→ **TASK TO COMPLETE**: Copy nothing but the lines below, from the one with "The image size is (1028, 474)." through the one with "This screenshot has width=1060, height=588.", exactly as written; no pictures should appear.

→ **RECORDS FOR THIS TASK**:
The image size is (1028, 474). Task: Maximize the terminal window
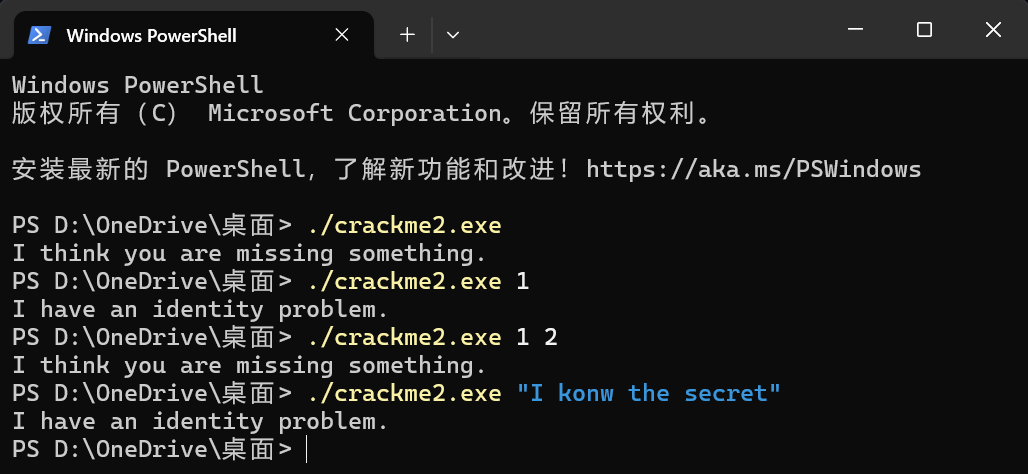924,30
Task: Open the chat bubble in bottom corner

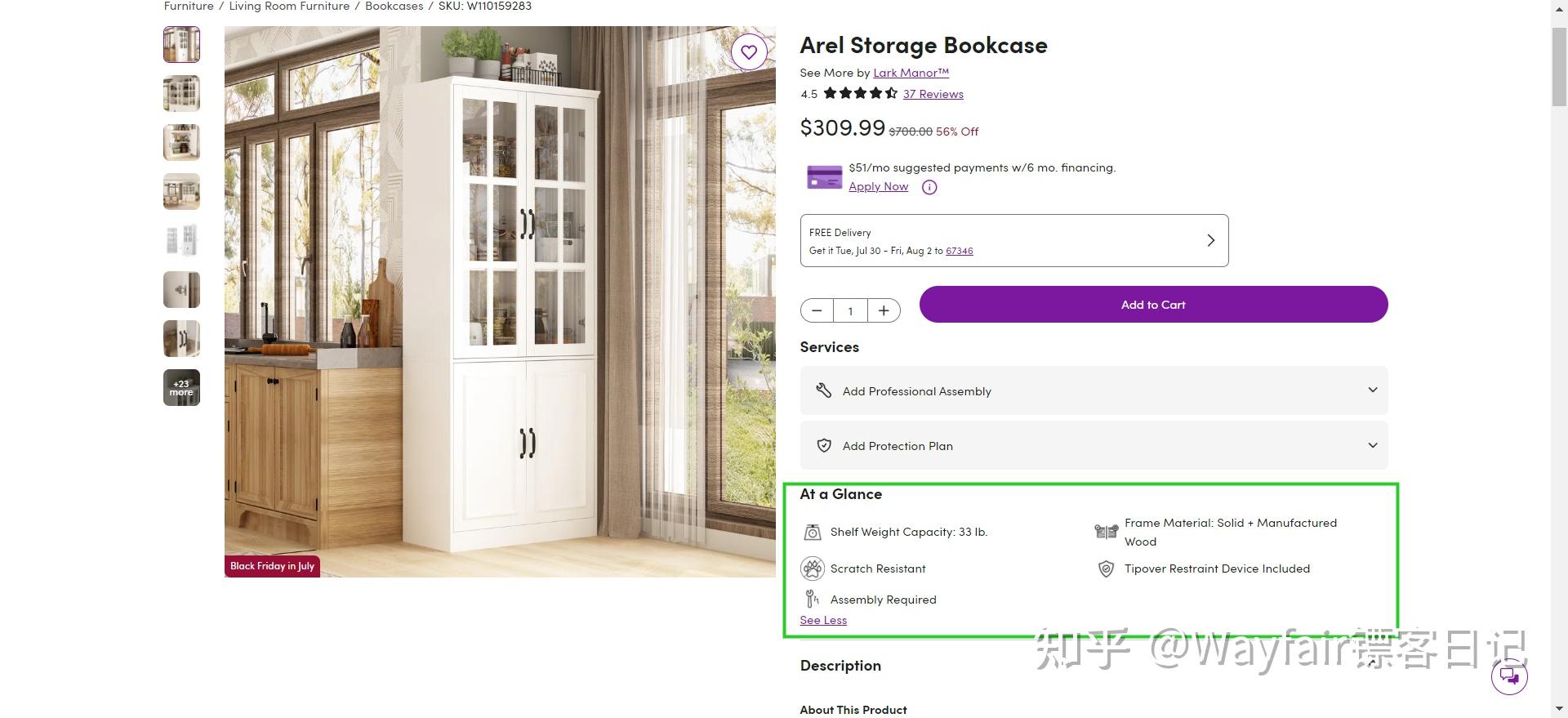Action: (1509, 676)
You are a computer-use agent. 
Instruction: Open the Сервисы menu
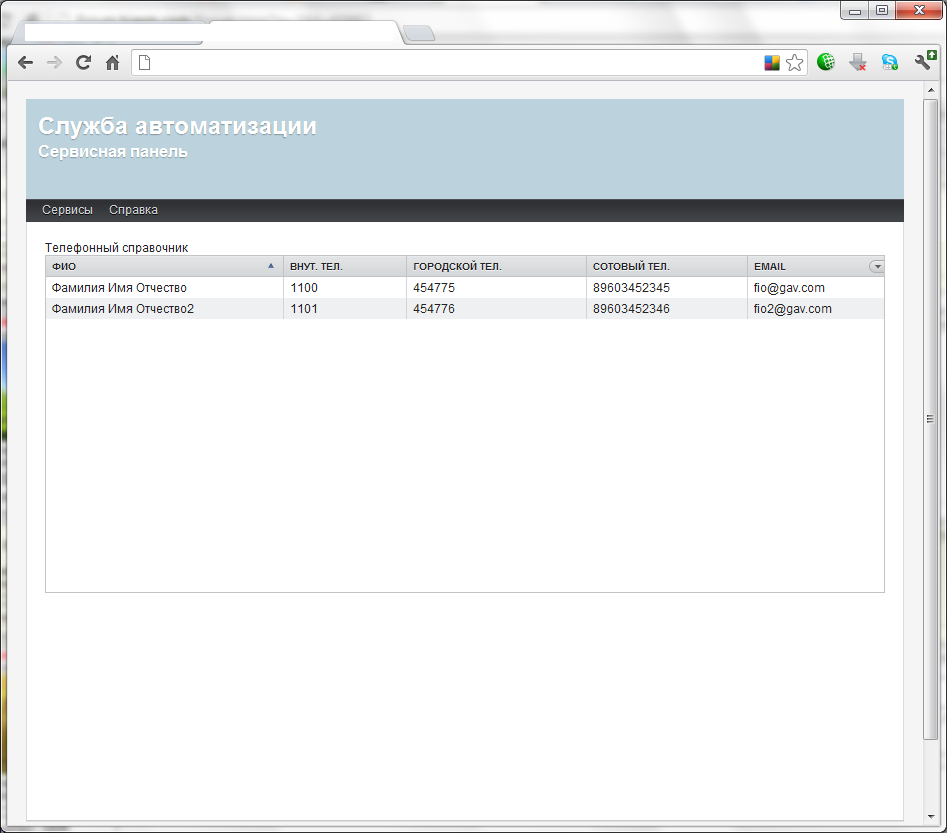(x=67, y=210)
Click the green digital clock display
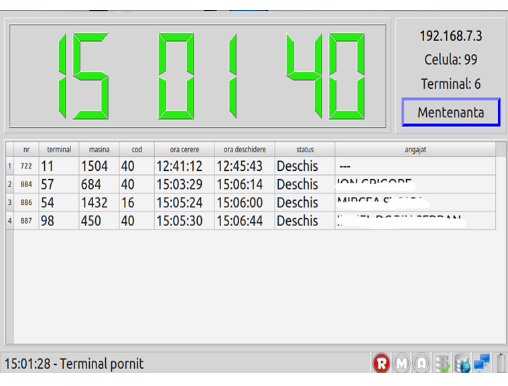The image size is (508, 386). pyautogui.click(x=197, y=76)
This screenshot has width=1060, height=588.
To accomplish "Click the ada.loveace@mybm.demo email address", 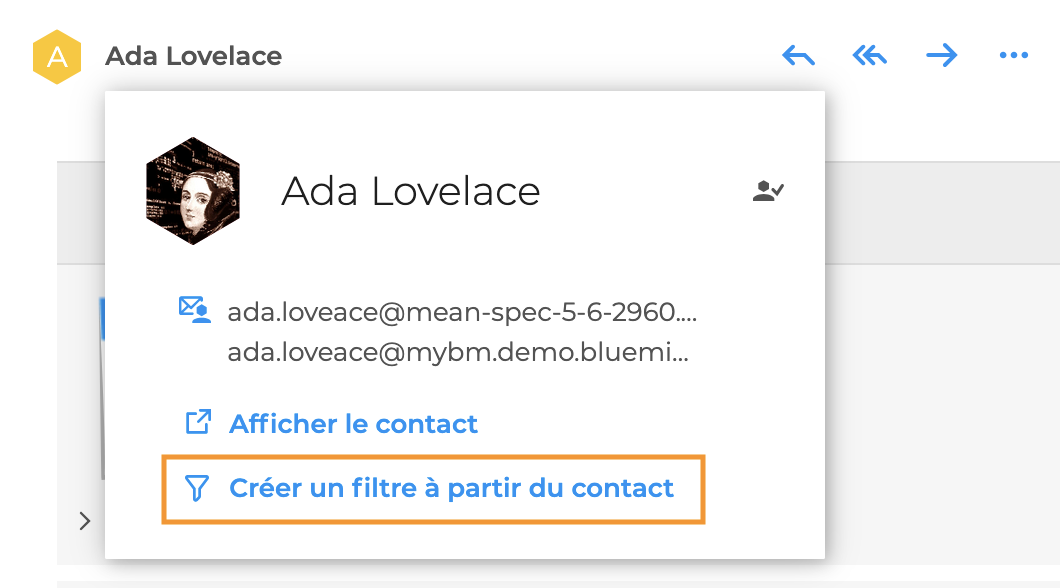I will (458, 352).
---
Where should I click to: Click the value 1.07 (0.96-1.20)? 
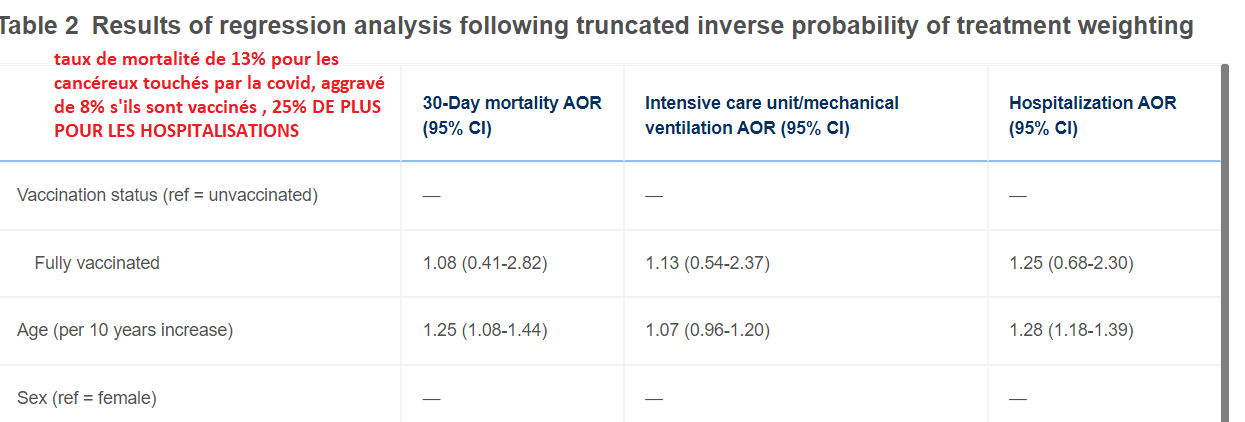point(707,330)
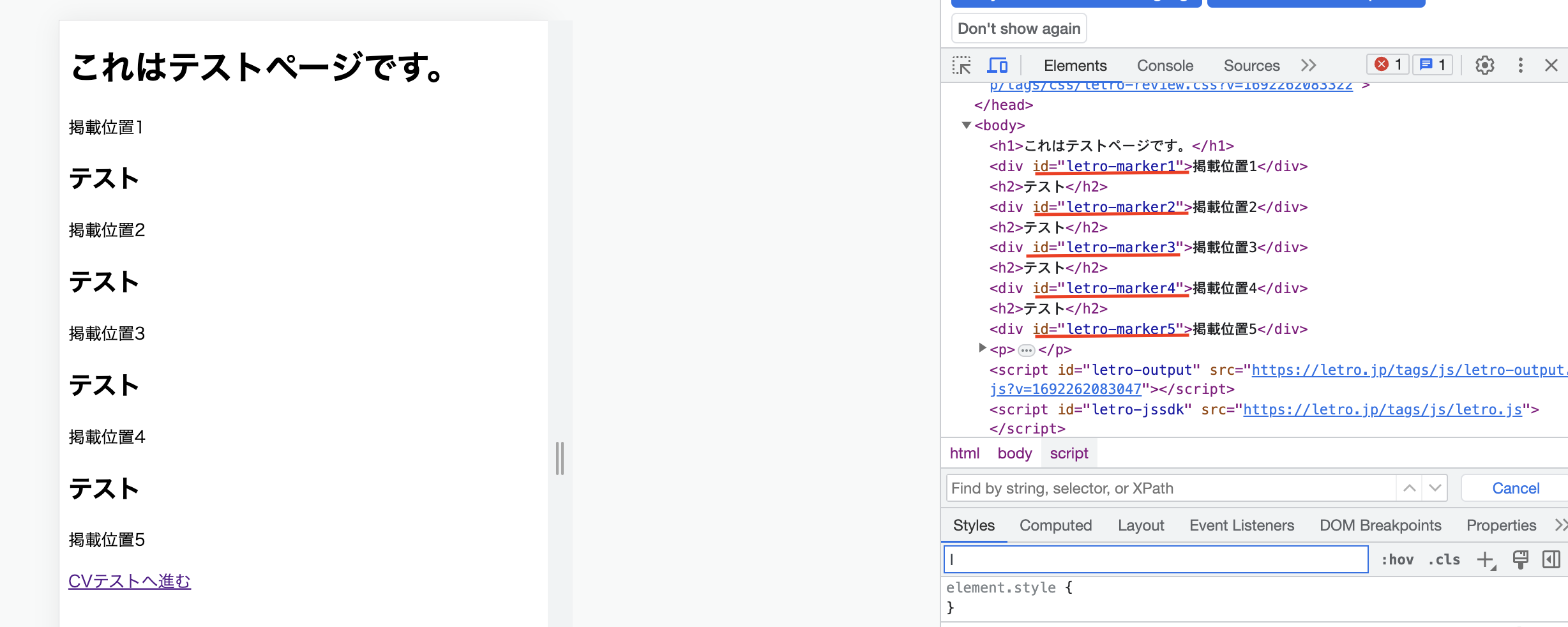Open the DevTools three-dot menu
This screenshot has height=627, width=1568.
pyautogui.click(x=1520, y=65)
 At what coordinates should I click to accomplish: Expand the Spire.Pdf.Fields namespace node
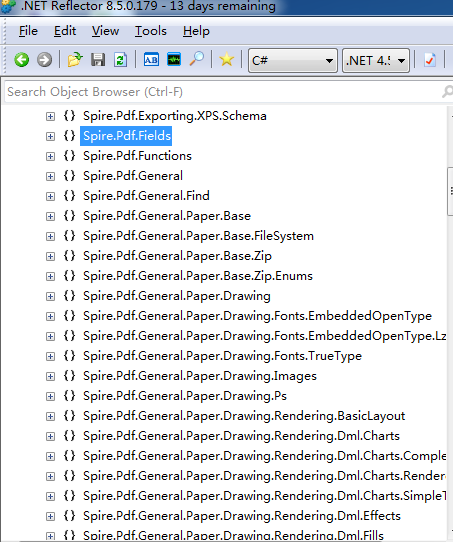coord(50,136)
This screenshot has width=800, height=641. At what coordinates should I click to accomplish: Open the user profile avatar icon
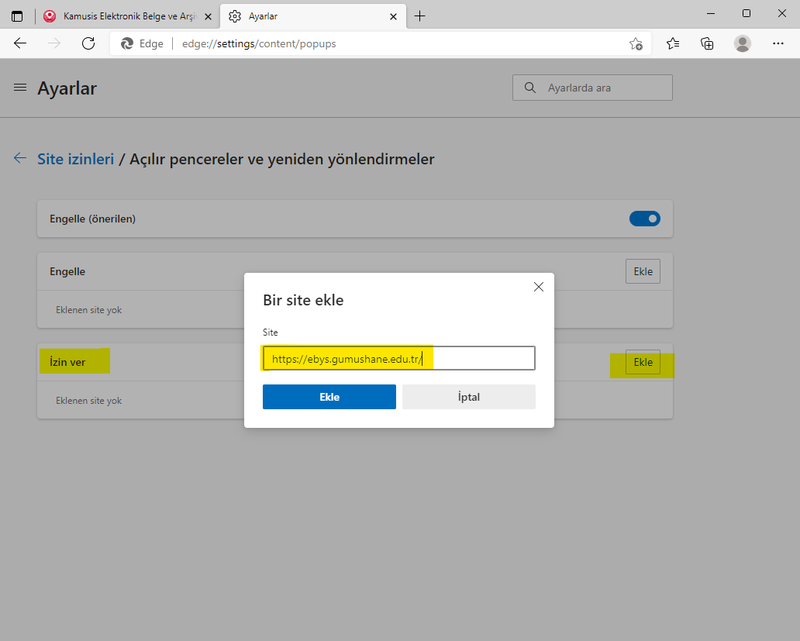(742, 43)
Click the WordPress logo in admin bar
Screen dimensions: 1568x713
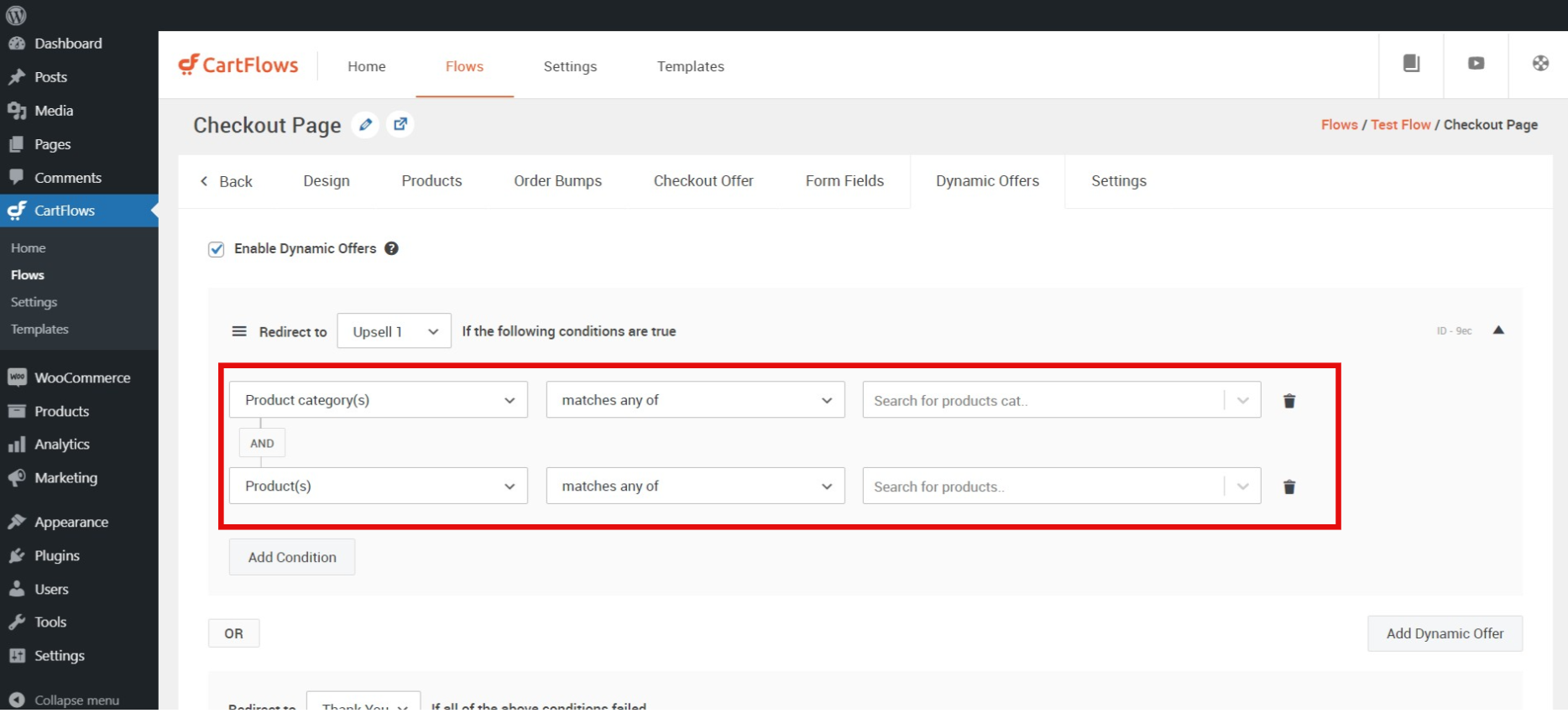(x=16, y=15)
--
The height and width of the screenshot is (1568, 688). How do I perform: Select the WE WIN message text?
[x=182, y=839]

→ **ANSWER TO THE EXERCISE**:
The image size is (1028, 474). Task: Maximize the terminal window
924,30
Task: Open the chat bubble in bottom corner

Action: (1509, 676)
You are a computer-use agent. 
Instruction: Open the Сервисы menu
(x=67, y=210)
Click the green digital clock display
The image size is (508, 386). pyautogui.click(x=197, y=76)
This screenshot has width=1060, height=588.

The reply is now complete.